Paradoxically, a higher bar for hiring increases these consequences for everyone. A bad hire is only consequential in the first place because hiring managers are slow to cut them loose. Managers are slow to cut loose because they are morally culpable for the consequences to the individual they hired. When a manager extends an offer, they are accepting some responsibility for a significant change in a person's life. It's very difficult to walk that back when it's a bad fit, knowing that hiring is a slow process and every other company out there is scared of making a bad choice. But at the end of the day, interviews are an approximation of the candidate/company fit in what is ultimately a matching problem. More attempts make for better matches. Companies and candidates both would be better served by being faster to hire and faster cut loose.

7. ChrisMarshallNY ◴[] No.45413878[source]
The issue with professional licensing, is that it's very, very specific.

In things like civil engineering, there's usually mandated context.

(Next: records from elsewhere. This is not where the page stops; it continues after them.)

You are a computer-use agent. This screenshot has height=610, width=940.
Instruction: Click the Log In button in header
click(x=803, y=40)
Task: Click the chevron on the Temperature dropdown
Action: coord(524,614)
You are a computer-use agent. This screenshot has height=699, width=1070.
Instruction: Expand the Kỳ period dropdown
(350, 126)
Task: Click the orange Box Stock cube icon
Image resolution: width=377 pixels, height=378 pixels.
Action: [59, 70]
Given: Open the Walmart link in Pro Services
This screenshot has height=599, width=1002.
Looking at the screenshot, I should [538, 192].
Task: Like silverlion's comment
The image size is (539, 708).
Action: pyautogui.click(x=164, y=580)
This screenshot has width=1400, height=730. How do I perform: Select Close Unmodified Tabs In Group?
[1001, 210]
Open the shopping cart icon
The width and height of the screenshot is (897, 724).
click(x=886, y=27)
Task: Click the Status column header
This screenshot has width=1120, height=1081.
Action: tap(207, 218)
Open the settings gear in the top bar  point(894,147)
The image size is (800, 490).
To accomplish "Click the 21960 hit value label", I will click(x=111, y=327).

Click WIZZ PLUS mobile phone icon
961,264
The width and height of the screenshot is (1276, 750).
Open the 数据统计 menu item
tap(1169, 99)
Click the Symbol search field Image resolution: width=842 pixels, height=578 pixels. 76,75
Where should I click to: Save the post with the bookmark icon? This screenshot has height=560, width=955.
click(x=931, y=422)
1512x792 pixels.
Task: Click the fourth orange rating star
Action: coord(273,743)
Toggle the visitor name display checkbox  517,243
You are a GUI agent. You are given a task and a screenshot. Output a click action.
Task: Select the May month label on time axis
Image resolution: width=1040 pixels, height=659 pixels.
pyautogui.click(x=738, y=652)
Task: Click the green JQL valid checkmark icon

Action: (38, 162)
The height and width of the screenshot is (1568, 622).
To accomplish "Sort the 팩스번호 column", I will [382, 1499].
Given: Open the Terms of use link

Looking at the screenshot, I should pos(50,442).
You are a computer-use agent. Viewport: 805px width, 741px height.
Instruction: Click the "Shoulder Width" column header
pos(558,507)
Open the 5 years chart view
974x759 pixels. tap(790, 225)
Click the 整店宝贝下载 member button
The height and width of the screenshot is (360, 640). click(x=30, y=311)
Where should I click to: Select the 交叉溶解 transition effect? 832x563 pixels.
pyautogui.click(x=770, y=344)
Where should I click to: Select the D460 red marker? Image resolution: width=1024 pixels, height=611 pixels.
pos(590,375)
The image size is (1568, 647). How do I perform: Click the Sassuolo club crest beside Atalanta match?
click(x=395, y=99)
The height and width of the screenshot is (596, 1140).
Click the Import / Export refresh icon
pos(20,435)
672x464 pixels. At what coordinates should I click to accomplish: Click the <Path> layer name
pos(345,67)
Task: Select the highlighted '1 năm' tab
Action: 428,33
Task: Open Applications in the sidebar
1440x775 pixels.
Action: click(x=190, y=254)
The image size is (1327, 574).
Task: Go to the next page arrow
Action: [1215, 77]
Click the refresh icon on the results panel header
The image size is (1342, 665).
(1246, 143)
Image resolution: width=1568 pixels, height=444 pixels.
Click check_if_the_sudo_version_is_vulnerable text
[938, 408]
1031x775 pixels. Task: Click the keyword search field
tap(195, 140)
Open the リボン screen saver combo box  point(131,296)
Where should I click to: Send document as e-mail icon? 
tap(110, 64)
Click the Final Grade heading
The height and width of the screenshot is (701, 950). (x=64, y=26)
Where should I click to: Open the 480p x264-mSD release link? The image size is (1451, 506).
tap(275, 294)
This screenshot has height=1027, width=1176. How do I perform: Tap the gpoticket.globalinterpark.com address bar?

You have to work within certain parameters, so it's not too difficult to test with real-world criteria.

With software engineering, it's all over the place. In fact, one of the most exciting things that I used to look for, in potential candidates, was people who were not bogged down with dogma, and would bring alternative viewpoints to the team.

Since anyone coming into my team would require a ton of training; regardless of their seniority, I always had a nice, long on-ramp, in which I could evaluate people.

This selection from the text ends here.